Multiple forms of racism and implicit bias exist in healthcare, with significant effects on how pain is assessed and managed in Black, Indigenous and People of Color (BIPOC).48,49 Research conducted by Hoffman et al in 2016 revealed that false beliefs about biological differences persisted among white laypersons and medical trainees, leading to bias in pain perception and treatment recommendations.50 Pharmacists have a responsibility to recognize their implicit bias and create an inclusive practice for providing culturally safe care for diverse populations. Box 1 outlines five principles for pharmacists to create a culturally safe practice for diverse populations.

Box 1 Five Principles for Pharmacists to Create a Culturally Safe Practice for Diverse Populations

It is important to note that the COVID-19 pandemic has illuminated health disparities in Canada and countries around the world. Responses to the pandemic have fragmented care for people living with pain, and have had significant impacts on mental health and the experience of pain,51,52 reinforcing a call to action for pharmacists to reduce stigma and support people living with pain when they may need it most.

  • The pharmacist is aware of the stigma and racism that Mr. S is describing within the health care system. They strive to create an environment that is welcoming, non-judgmental, and culturally responsive, and ensure that they and their team use person-first language and avoid stigmatizing and hurtful terms. Mr. S was invited to include his family in his treatment planning. Spirituality was also included as part of a holistic treatment plan, as it was meaningful to Mr. S. The pharmacist took time to discuss with Mr. S what information can be shared within the circle of care, which built trust that his confidentiality will be maintained. To advocate for Mr.
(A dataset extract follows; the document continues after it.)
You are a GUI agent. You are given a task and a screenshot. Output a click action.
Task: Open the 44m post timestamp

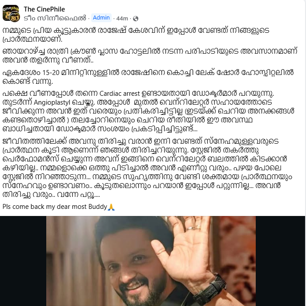pos(122,19)
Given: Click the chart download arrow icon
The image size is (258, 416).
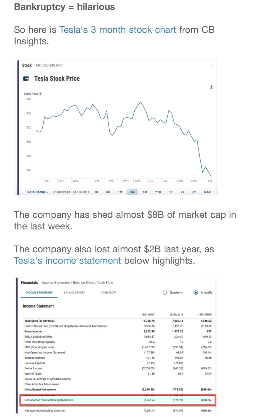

S, the pharmacist reached out to the hospital staff to discuss his concerns.

Conclusion

Pharmacists have a responsibility to collaborate with patients and ensure medications are optimized and safe as part of an overall approach to management of chronic pain and comorbidities. They often have well-developed therapeutic relationships that facilitate adoption of roles to promote self-management, provide pain education, collaborate with the interprofessional team and reduce stigma to support the person living with pain. The need for these roles in the various practice settings reinforce the importance of pain education for pharmacy students, and continuing education for practicing pharmacy professionals. Pharmacists are accessible in the community and should decrease barriers for patients in need by providing evidence-based pharmacotherapies for pain management, and opioid agonist therapy for those with an opioid use disorder. Naloxone kits and other harm reduction services should be standard care for patients using opioids long term. Pharmacists can make a positive contribution to the overall care of patients with chronic pain, supporting them to reach their individualized goals and improve their lives.

To support the broader adoption of structured, evidence informed models for pharmacist-led services for patients living with pain, policy changes are needed to decrease scope limitations and improve access. Education for all pharmacists is needed about chronic pain and the accompanying stigma to increase readiness to support these models. Further research is needed, in particular in the community setting to demonstrate value and define helpful resources and tools, ultimately to support scaling up pharmacist services for patients living in pain in the most accessible setting.

Disclosure

The authors report no conflicts of interest in this work.